■ **Exercise data**
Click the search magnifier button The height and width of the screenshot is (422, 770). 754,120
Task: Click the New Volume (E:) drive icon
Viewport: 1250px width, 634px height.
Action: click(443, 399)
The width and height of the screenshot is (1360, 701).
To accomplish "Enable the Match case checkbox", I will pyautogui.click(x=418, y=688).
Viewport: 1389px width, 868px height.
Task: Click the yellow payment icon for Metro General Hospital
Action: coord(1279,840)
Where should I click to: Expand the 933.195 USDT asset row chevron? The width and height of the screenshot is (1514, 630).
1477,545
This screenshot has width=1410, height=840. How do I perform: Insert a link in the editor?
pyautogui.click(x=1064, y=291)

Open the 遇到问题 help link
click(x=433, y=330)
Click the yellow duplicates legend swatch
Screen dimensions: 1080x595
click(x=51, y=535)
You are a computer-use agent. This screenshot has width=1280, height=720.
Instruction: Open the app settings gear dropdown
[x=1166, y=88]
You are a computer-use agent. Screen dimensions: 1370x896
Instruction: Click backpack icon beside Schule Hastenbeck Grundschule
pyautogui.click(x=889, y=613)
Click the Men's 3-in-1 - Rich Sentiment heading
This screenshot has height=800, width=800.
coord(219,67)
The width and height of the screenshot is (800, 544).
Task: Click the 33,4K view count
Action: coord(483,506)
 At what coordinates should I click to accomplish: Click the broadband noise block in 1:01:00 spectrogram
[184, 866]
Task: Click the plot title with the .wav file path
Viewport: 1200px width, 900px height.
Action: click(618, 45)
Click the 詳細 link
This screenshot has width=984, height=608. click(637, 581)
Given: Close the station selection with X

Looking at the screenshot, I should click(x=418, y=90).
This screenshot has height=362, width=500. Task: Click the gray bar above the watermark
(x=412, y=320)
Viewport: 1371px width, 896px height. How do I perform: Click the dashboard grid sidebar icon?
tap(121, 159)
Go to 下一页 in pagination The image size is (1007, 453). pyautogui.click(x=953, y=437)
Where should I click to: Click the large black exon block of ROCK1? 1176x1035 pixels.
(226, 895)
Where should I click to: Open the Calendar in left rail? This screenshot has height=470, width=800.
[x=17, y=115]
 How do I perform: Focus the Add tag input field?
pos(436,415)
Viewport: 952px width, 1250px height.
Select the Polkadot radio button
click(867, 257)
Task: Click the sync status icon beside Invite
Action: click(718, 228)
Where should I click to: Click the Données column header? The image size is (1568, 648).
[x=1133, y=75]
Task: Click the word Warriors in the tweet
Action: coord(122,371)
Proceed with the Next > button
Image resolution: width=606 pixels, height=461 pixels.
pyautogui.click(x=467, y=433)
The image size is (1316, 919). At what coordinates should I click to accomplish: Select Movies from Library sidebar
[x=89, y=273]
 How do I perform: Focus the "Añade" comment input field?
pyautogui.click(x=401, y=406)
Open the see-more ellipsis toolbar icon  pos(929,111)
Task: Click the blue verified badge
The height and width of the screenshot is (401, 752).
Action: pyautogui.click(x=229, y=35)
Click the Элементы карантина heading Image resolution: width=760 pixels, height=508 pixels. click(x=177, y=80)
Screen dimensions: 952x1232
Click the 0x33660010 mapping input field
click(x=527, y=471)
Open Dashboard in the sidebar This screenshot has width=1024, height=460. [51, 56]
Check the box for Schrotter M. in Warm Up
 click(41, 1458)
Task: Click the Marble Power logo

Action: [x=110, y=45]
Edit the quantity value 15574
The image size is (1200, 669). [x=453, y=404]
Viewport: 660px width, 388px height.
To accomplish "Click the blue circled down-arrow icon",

■ **Required work**
Copy out the records exactly, everything from the line containing "This screenshot has height=362, width=500." down to the line containing "Go to 下一页 in", both of those lines included.

■ **The reply**
This screenshot has height=362, width=500. Task: Click the gray bar above the watermark
(x=412, y=320)
Viewport: 1371px width, 896px height. How do I perform: Click the dashboard grid sidebar icon?
tap(121, 159)
Go to 下一页 in pagination The image size is (1007, 453). pyautogui.click(x=953, y=437)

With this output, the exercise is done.